YOUR GOAL
A verbatim transcription of every record below is required.

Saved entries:
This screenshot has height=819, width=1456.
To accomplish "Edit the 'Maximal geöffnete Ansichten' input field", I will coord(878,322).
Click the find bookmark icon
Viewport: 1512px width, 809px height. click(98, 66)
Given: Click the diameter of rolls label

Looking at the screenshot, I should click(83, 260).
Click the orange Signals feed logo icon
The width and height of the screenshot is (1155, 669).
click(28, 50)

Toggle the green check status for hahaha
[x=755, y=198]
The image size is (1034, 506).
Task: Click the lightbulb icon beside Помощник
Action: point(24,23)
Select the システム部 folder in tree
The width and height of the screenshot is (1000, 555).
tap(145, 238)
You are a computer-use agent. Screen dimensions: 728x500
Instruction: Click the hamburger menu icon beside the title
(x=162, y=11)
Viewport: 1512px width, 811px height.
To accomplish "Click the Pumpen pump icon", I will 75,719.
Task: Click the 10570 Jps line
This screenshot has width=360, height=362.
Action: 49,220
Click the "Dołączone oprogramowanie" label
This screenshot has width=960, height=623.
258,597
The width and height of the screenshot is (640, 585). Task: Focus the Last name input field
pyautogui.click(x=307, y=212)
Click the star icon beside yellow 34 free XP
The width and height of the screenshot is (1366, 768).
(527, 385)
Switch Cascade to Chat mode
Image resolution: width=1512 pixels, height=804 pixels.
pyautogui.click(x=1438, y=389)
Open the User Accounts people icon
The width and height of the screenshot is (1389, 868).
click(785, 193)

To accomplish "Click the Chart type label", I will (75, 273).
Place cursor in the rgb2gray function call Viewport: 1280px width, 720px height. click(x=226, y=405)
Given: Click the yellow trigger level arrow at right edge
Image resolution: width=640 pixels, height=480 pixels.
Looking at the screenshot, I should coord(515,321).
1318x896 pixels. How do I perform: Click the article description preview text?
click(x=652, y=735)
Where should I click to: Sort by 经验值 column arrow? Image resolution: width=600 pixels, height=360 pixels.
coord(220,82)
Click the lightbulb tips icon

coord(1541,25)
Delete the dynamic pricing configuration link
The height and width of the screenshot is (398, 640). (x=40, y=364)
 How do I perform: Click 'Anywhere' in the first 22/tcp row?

OUTPUT FOR THIS EXERCISE
This screenshot has height=819, width=1456.
To accomplish "Edit the 'Maximal geöffnete Ansichten' input field", I will coord(878,322).
Click the find bookmark icon
Viewport: 1512px width, 809px height. click(98, 66)
Given: Click the diameter of rolls label

Looking at the screenshot, I should click(83, 260).
Click the orange Signals feed logo icon
The width and height of the screenshot is (1155, 669).
click(28, 50)

Toggle the green check status for hahaha
[x=755, y=198]
The image size is (1034, 506).
Task: Click the lightbulb icon beside Помощник
Action: point(24,23)
Select the システム部 folder in tree
The width and height of the screenshot is (1000, 555).
tap(145, 238)
You are a computer-use agent. Screen dimensions: 728x500
Instruction: Click the hamburger menu icon beside the title
(x=162, y=11)
Viewport: 1512px width, 811px height.
To accomplish "Click the Pumpen pump icon", I will 75,719.
Task: Click the 10570 Jps line
This screenshot has width=360, height=362.
Action: 49,220
Click the "Dołączone oprogramowanie" label
This screenshot has width=960, height=623.
258,597
The width and height of the screenshot is (640, 585). Task: Focus the Last name input field
pyautogui.click(x=307, y=212)
Click the star icon beside yellow 34 free XP
The width and height of the screenshot is (1366, 768).
(527, 385)
Switch Cascade to Chat mode
Image resolution: width=1512 pixels, height=804 pixels.
pyautogui.click(x=1438, y=389)
Open the User Accounts people icon
The width and height of the screenshot is (1389, 868).
click(785, 193)

To accomplish "Click the Chart type label", I will (75, 273).
Place cursor in the rgb2gray function call Viewport: 1280px width, 720px height. click(x=226, y=405)
Given: Click the yellow trigger level arrow at right edge
Image resolution: width=640 pixels, height=480 pixels.
Looking at the screenshot, I should coord(515,321).
1318x896 pixels. How do I perform: Click the article description preview text?
click(x=652, y=735)
Where should I click to: Sort by 经验值 column arrow? Image resolution: width=600 pixels, height=360 pixels.
coord(220,82)
Click the lightbulb tips icon

coord(1541,25)
Delete the dynamic pricing configuration link
The height and width of the screenshot is (398, 640). (x=40, y=364)
 How do I perform: Click 'Anywhere' in the first 22/tcp row?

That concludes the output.